What you have to do:
Gather every line below that contains the string "height". Treat uppercase and lowercase as different.

Records from a data source
....

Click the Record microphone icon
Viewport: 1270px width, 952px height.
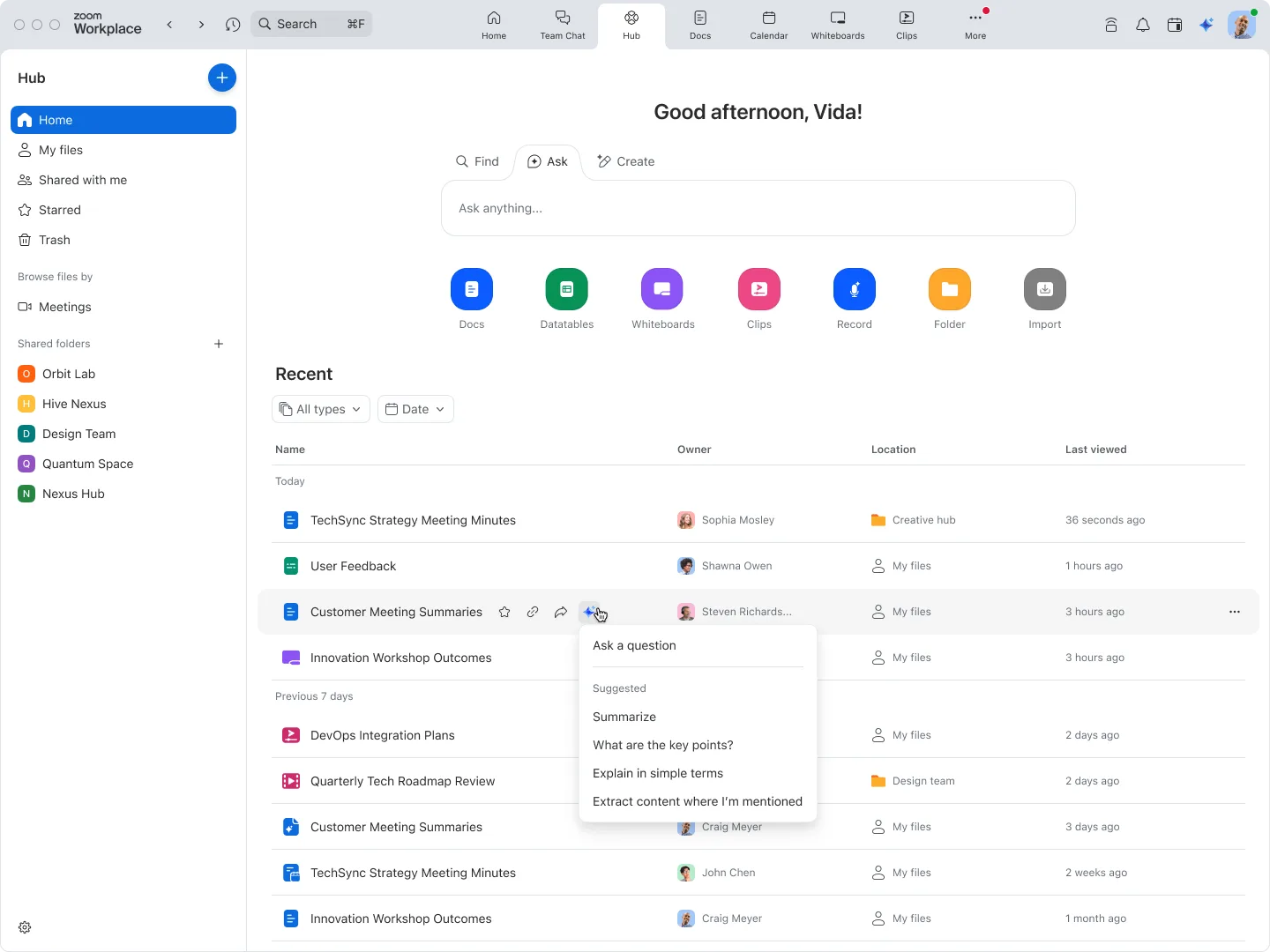[x=854, y=289]
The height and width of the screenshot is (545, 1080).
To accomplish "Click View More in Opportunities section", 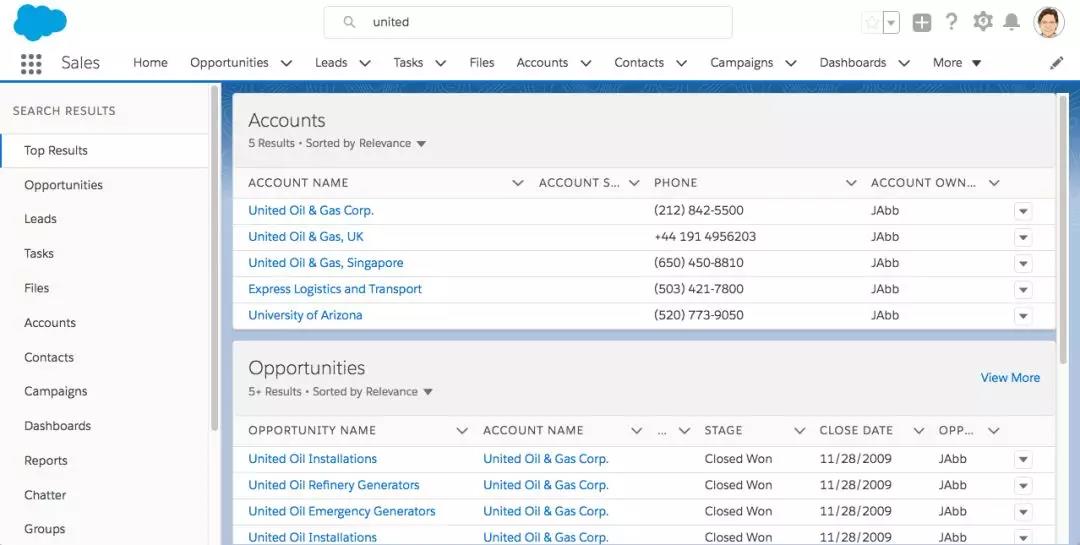I will click(1010, 378).
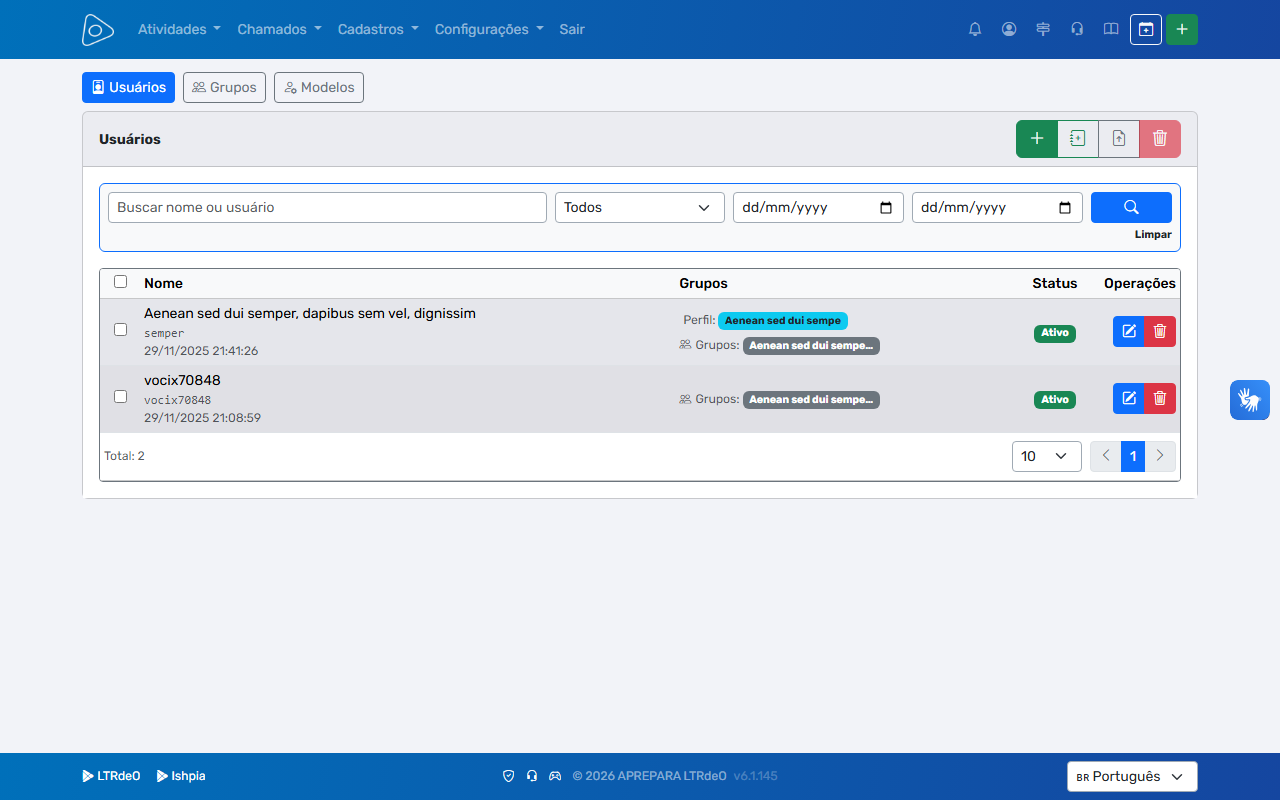Expand the Todos status filter dropdown

pyautogui.click(x=640, y=207)
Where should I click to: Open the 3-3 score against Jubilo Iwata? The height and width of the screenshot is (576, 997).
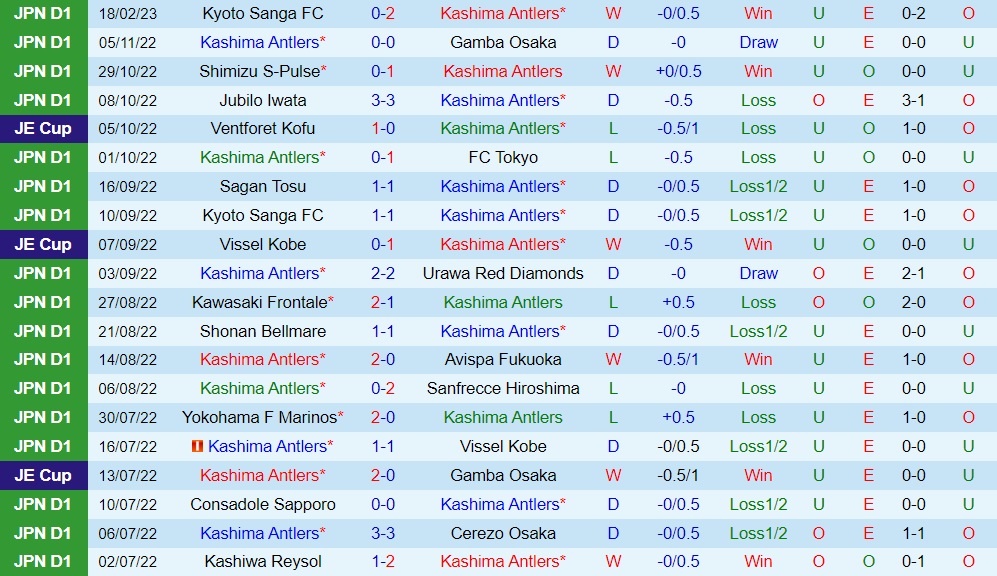tap(383, 100)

....

Solved exercise:
Viewport: 1270px width, 952px height.
The height and width of the screenshot is (545, 1080).
Where should I click to: Open the 3-3 score against Jubilo Iwata? The height and width of the screenshot is (576, 997).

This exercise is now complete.